The lawsuit (reported in BioNews 608) was originally launched by a donor conceived woman, Olivia Pratten, who filed an affidavit arguing that the adoption laws discriminated against donor conceived people as they couldn't access similar information.
In May last year, BC Supreme Court judge Elaine Adair sided with Pratten and deemed the BC Adoption Act unconstitutional. In her judgment Madam Justice Adair said that people deprived of information regarding their genetic backgrounds suffer psychological harm. She granted an injunction to prohibit the destruction and disposal of donor records and gave the BC government 15 months to amend the Act to take into account the judgment.
The BC government is now contesting the ruling. Representing the government, Leah Greathead told the court that as BC adoption law is targeted specifically at adoptive children it does not address - and does not violate - the rights of donor conceived people.
Joseph Arvay, representing Ms Pratten, countered that 'the legislative scheme is discriminatory when it provides benefit to adoptive people ... because they have real needs [to know their genetic heritage and medical history] and deny benefits to those who have the same needs'.
Ms Greathead also told the court that there had been a marked improvement in the attitudes of sperm banks to this issue over the last 30 years and that many now allowed for donor conceived people to find out about their biological fathers.

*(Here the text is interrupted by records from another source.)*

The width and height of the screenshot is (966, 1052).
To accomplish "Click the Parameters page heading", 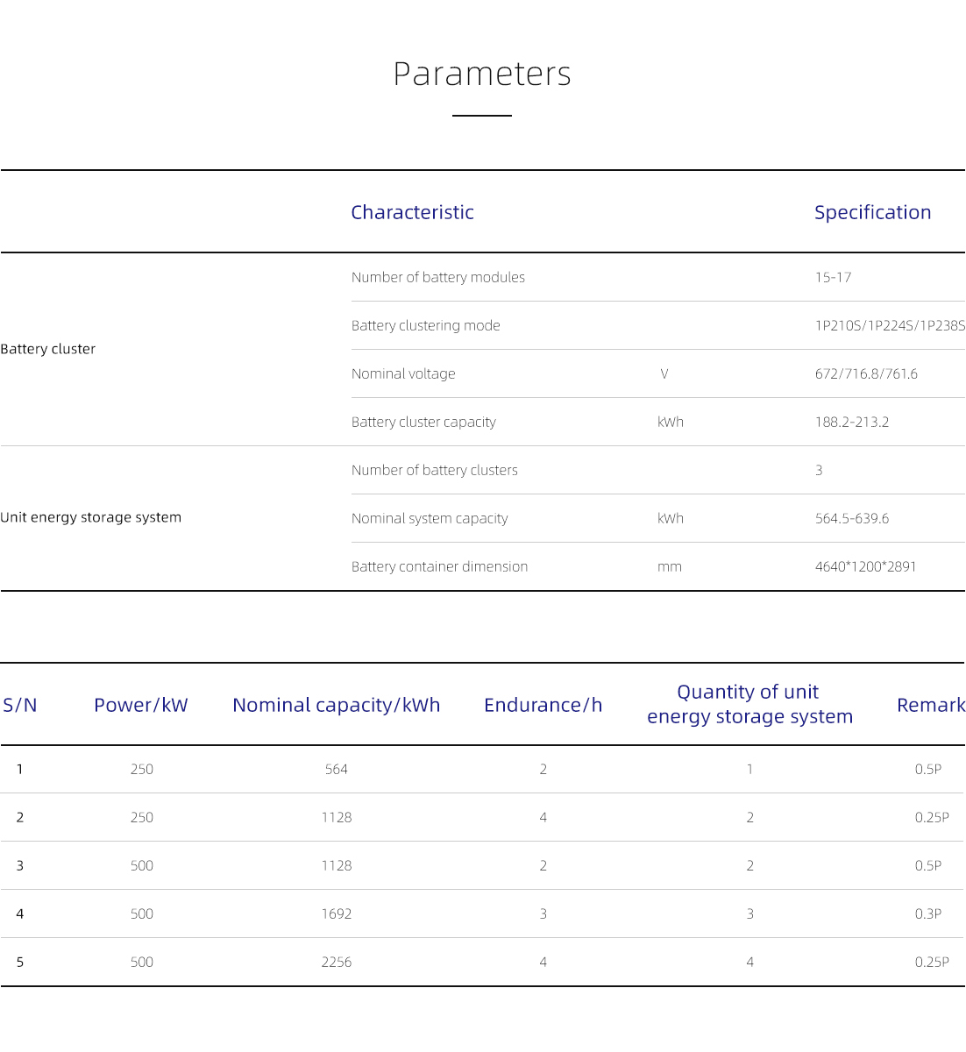I will pyautogui.click(x=482, y=75).
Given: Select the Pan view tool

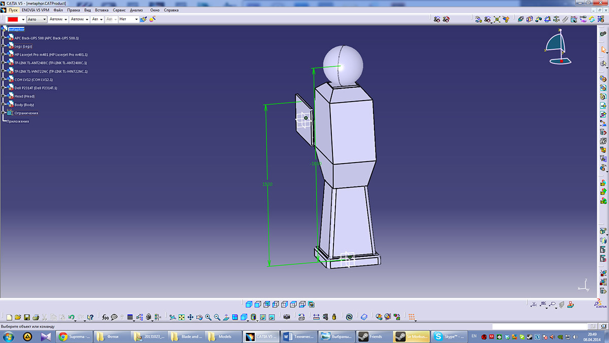Looking at the screenshot, I should click(x=190, y=317).
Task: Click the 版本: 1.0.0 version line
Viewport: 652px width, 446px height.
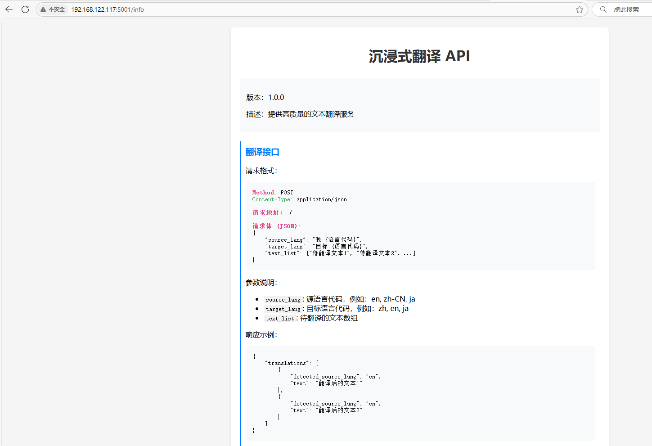Action: (265, 97)
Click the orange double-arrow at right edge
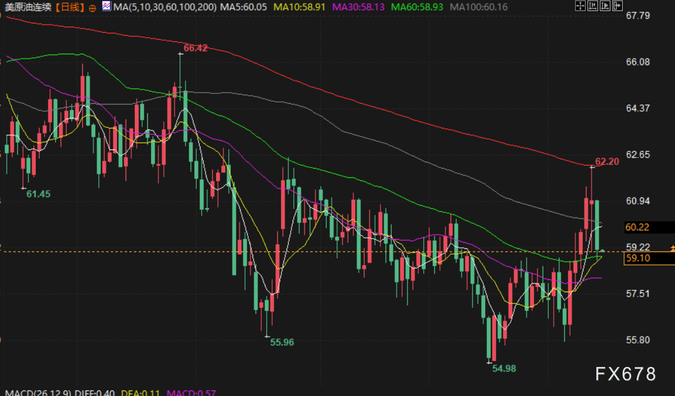The width and height of the screenshot is (675, 396). click(x=672, y=248)
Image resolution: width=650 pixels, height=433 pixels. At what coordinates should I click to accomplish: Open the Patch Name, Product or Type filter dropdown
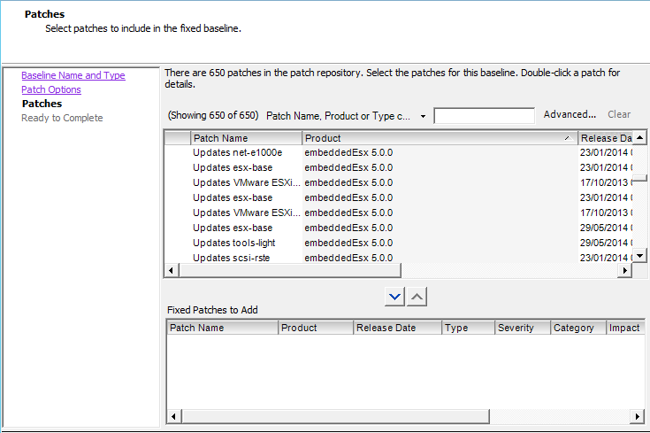[x=423, y=116]
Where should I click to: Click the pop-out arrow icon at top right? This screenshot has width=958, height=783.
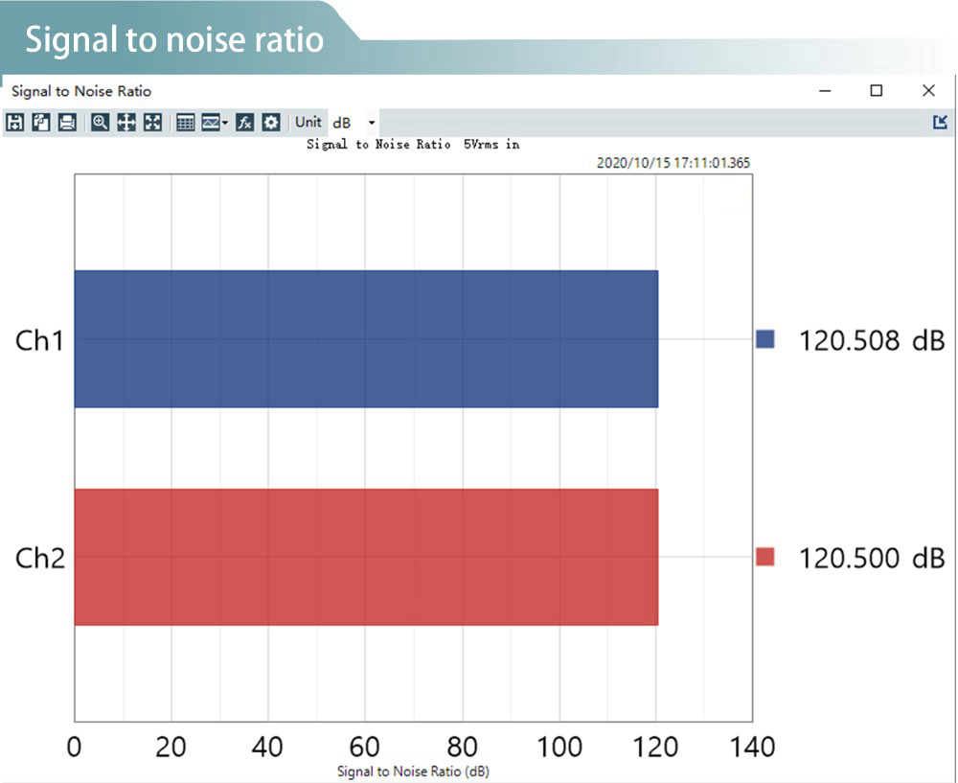[x=940, y=122]
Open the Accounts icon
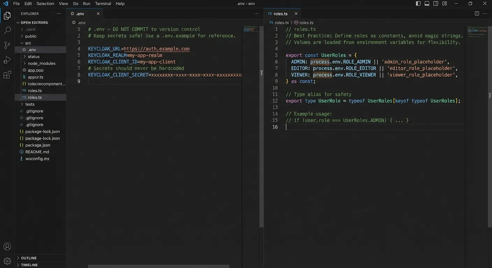This screenshot has width=492, height=268. (7, 246)
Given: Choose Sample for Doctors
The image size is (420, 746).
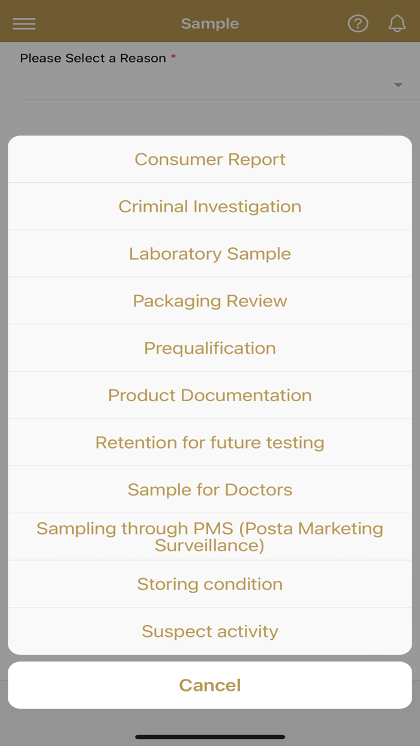Looking at the screenshot, I should tap(210, 489).
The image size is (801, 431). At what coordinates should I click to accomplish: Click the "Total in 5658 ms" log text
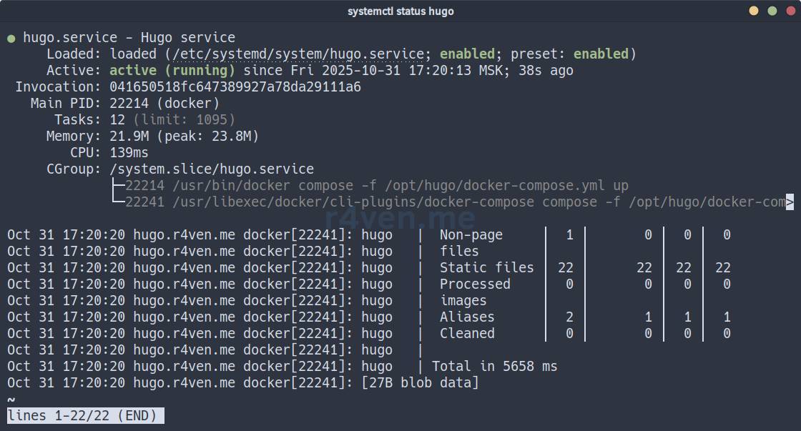[494, 366]
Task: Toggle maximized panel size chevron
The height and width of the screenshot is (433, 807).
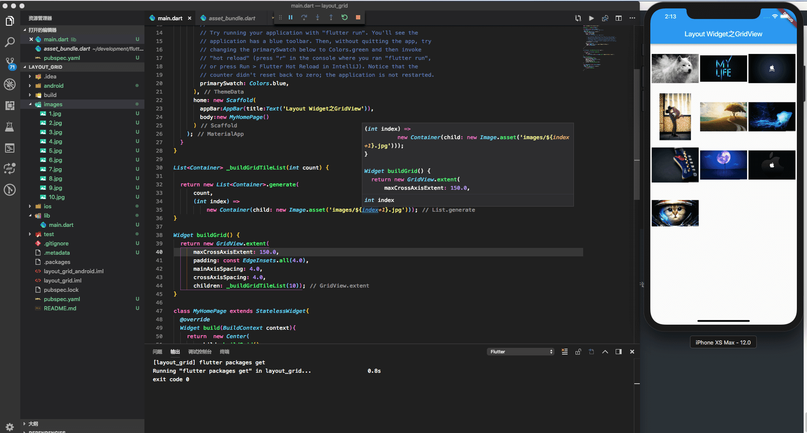Action: pos(605,352)
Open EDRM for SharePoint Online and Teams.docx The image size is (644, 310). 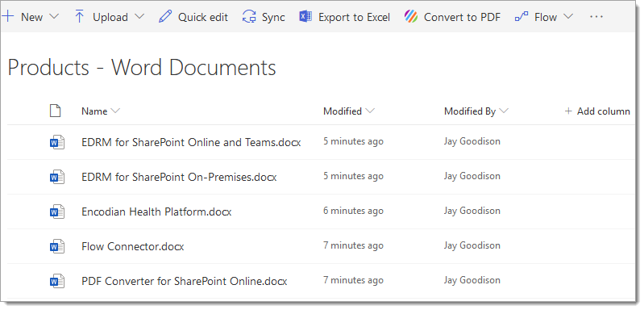tap(191, 142)
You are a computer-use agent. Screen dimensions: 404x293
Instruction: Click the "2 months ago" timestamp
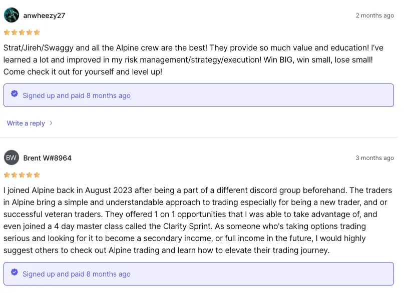tap(374, 16)
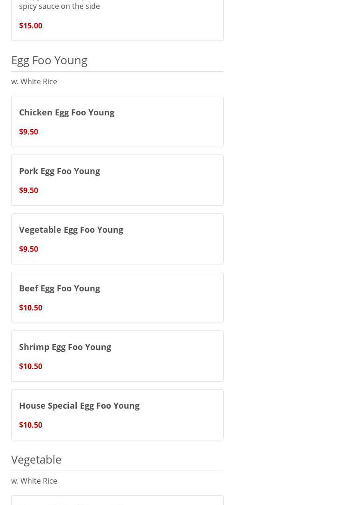The width and height of the screenshot is (358, 505).
Task: Click House Special Egg Foo Young $10.50 price
Action: point(31,425)
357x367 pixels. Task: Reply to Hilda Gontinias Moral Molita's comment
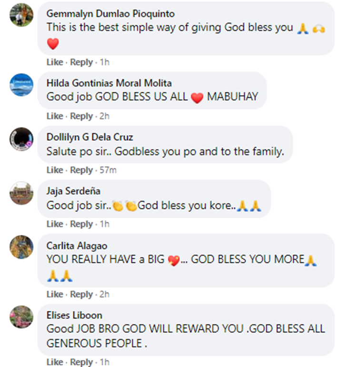point(81,116)
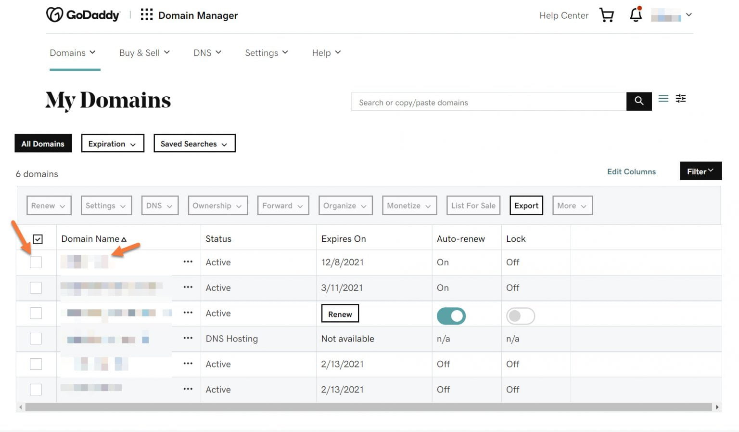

But in an interview outside the court during a break in proceedings, Ms Pratten told the Vancouver Sun that 'just because people are voluntarily doing some things in certain cases, doesn't mean anyone is obligated to. The thing is, there is a complete void in the law. That's why this [case] has come forward'.
The Supreme Court's earlier ruling was not retroactive and information regarding sperm and egg donations carried out prior to the judgment would not be made available without the donor's consent.
Donor anonymity was removed in the UK in April 2005 with the introduction of an amendment to the Human Fertilisation and Embryology Act enabling donor conceived children to access identifying information about their biological parents once they were 18 years old. Other countries, including Sweden, Holland, and parts of Australia no longer allow donor anonymity.